__РАБОЧЕЕ ЗАДАНИЕ__:
Перепишите полностью и без изменений приведенный ниже текст о романе-сказке «Сердце горбуна».

__ИСХОДНЫЙ ТЕКСТ__:
=-=-=

Все мы начиная с 24 февраля 2022 года оказались перед лицом наступающего варварства, насилия и лжи. В этой ситуации чрезвычайно важно сохранить хотя бы остатки культуры и поддержать ценности гуманизма — в том числе ради будущего России. Поэтому редакция «Горького» продолжит говорить о книгах, напоминая нашим читателям, что в мире остается место мысли и вымыслу.
Константин Стешик. Сердце горбуна. М.: Humulus Lupulus, 2022
В «Толковании сновидений» Фрейд вводит понятие сгущения: под ним он понимает один из тех процессов, которые приводят к образованию снов. Работа сгущения — это сжатие пространных дневных мыслей в компактный ночной образ. Когда во сне вы оказываетесь в знакомом здании, похожем сразу на школу и на офис, если бежите на ватных ногах от ментов, но это как будто не совсем вы, когда в одном персонаже смешиваются черты разных знакомых — все это работа сгущения.
«Сердце горбуна» — согласно авторскому определению, роман-сказка — относится к числу тех произведений, на которые это фрейдовское понятие ложится самым естественным образом, тем более что его персонажи постоянно определяют происходящее как «сон», «морок» и «наваждение». Фрейд говорит, что сгущение представляет собой результат действия механических и экономических факторов, но также и результат цензуры. Над литературным произведением довлеет своя художественная логика, но это не означает, что фрейдовские факторы — особенно последний — здесь не применимы.

=-=-=

__ПРЕДСТАВЛЕННАЯ ИНФОРМАЦИЯ__:
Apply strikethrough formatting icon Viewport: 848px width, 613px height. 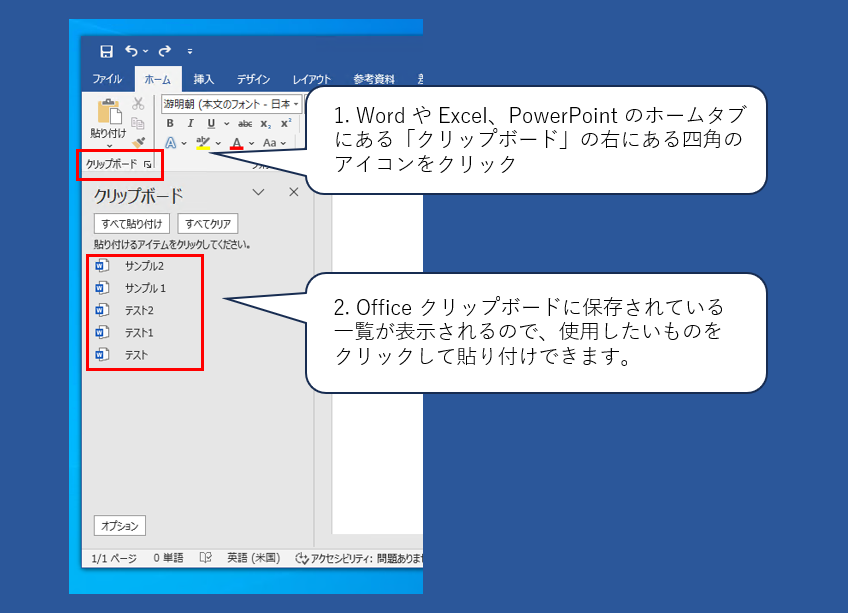pyautogui.click(x=247, y=124)
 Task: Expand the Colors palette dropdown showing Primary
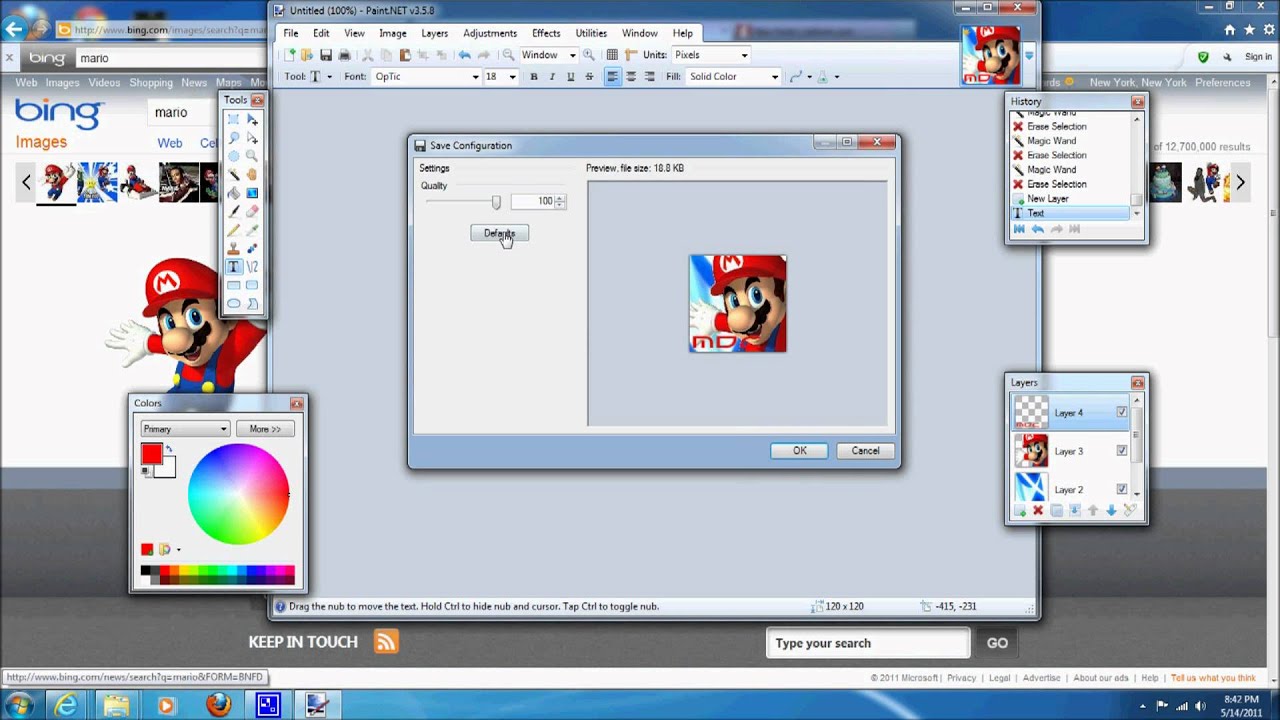pyautogui.click(x=184, y=428)
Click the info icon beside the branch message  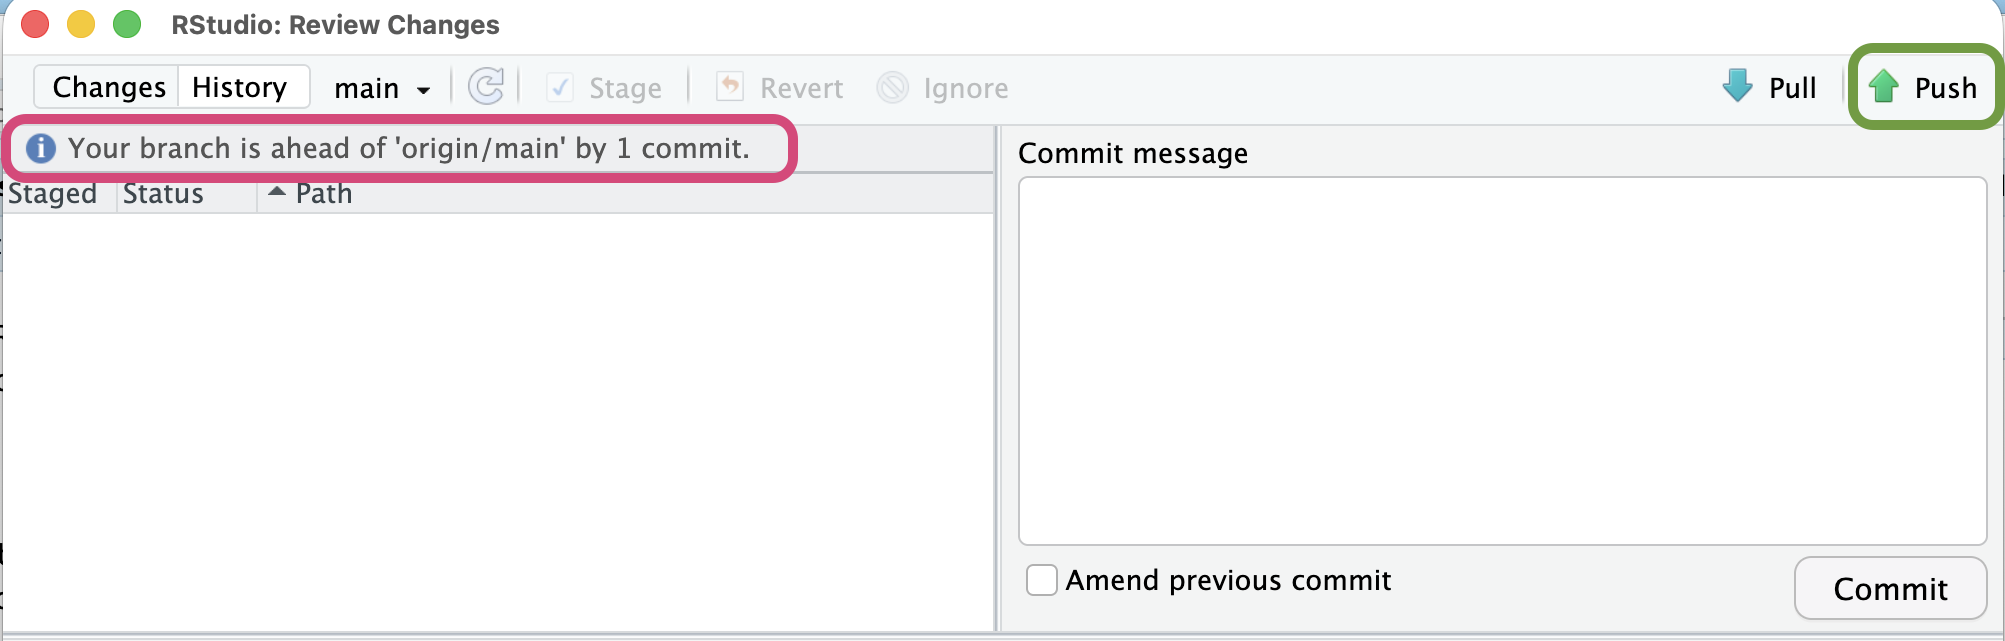pos(40,148)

=-=-=

__ОТВЕТ__:
Все мы начиная с 24 февраля 2022 года оказались перед лицом наступающего варварства, насилия и лжи. В этой ситуации чрезвычайно важно сохранить хотя бы остатки культуры и поддержать ценности гуманизма — в том числе ради будущего России. Поэтому редакция «Горького» продолжит говорить о книгах, напоминая нашим читателям, что в мире остается место мысли и вымыслу.
Константин Стешик. Сердце горбуна. М.: Humulus Lupulus, 2022
В «Толковании сновидений» Фрейд вводит понятие сгущения: под ним он понимает один из тех процессов, которые приводят к образованию снов. Работа сгущения — это сжатие пространных дневных мыслей в компактный ночной образ. Когда во сне вы оказываетесь в знакомом здании, похожем сразу на школу и на офис, если бежите на ватных ногах от ментов, но это как будто не совсем вы, когда в одном персонаже смешиваются черты разных знакомых — все это работа сгущения.
«Сердце горбуна» — согласно авторскому определению, роман-сказка — относится к числу тех произведений, на которые это фрейдовское понятие ложится самым естественным образом, тем более что его персонажи постоянно определяют происходящее как «сон», «морок» и «наваждение». Фрейд говорит, что сгущение представляет собой результат действия механических и экономических факторов, но также и результат цензуры. Над литературным произведением довлеет своя художественная логика, но это не означает, что фрейдовские факторы — особенно последний — здесь не применимы.